Artificial intelligence (AI) is rapidly transforming the information technology (IT) landscape. This course helps IT professionals, technical managers and business analysts stay ahead by providing a clear, practical understanding of AI technologies and their real-world applications in IT, finance and operations.
Designed for practitioners—not researchers or developers—this course focuses on how to evaluate, integrate and discuss AI solutions within your organization. You will also explore key ethical, operational and business implications, including data privacy, bias, and sustainability.

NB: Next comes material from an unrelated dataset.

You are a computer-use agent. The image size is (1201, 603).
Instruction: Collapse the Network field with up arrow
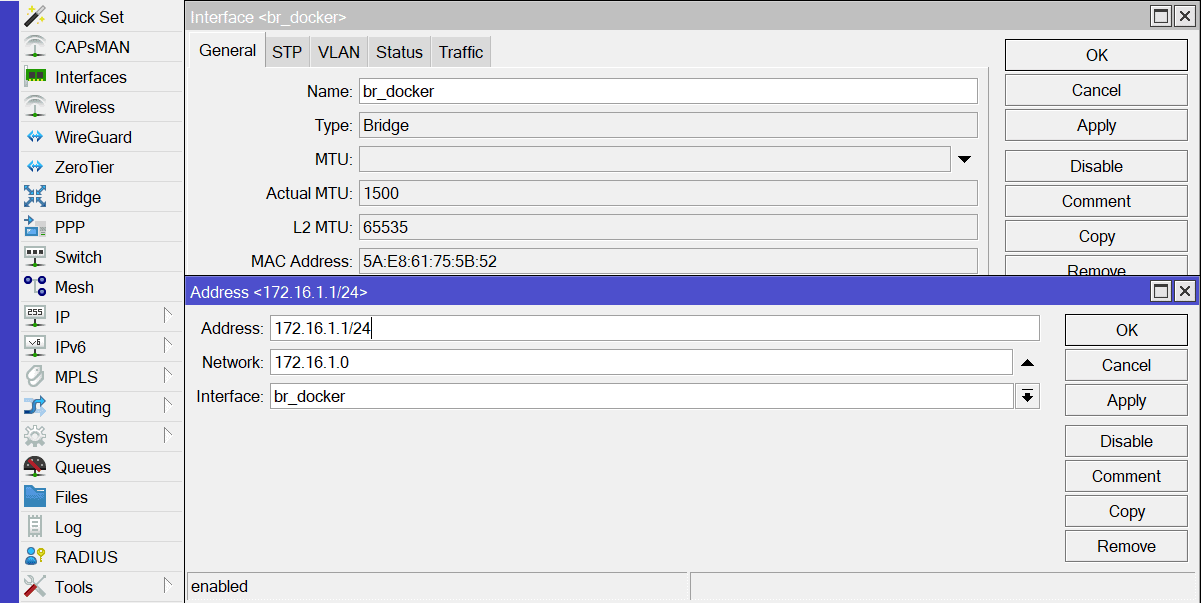point(1027,363)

By the end of this course, you will be able to:
- AI fundamentals & business relevance
- Understand key AI and machine learning concepts
- Identify common AI approaches, including discriminative and generative models
- Identify the right tools and assess their value for business processes
- Explore AI applications across IT, finance and operations
- Data & ethics
- Grasp AI data requirements and privacy considerations
- Evaluate ethical concerns: bias, fairness, transparency, sustainability and environmental impact
- Practical application & integration
- Identify opportunities to integrate AI into workflows
- Apply AI to solve real-world problems
- Discuss AI confidently with stakeholders and technical teams
- Generative AI (GenAI) essentials
- Understand the principles of GenAI and when to use it
- Explore and implement generative modeling approaches (e.g., GANs, VAEs, transformers) using popular frameworks
- Implement GenAI for text, image, video and music generation
- Analyze the ethical and societal impact of GenAI
- Emerging trends & workforce impact
- Stay current with AI innovations including large language models and regression theory
- Explore embedded, bespoke, platform and individual AI, and their roles in enhancing user experience and streamlining business operations
- Examine how AI impacts employees in their daily work
Course Outline
Week 1
- Module 1: AI & ML Fundamentals for Organizations
- Module 2: AI Toolkits: Platforms, APIs & Frameworks
- Module 3: Data Foundations for AI & Privacy
- Module 4: AI in Action: Applications Across Industries
- Module 5: Responsible AI: Bias, Fairness & Impact
- Module 6: Four Prevalent Principles of AI Ethics
- Module 7: Getting Started with Generative AI
- Module 8: Generative AI Models and Applications
- Module 9: Creating with AI: Text, Image, and Beyond
- Module 10: GenAI Ethics: Risks and Responsibilities
- Module 11: AI at Work: Impact on Daily Tasks
Week 2
- Final Module: Mini-Capstone Project & Course Wrap-Up
How am I assessed?
You’re assessed on successfully completing weekly activities, quizzes, including your contributions to discussion posts and a mini-capstone project. These activities are marked using a proficiency scale, and your instructor provides you informal feedback in the live sessions.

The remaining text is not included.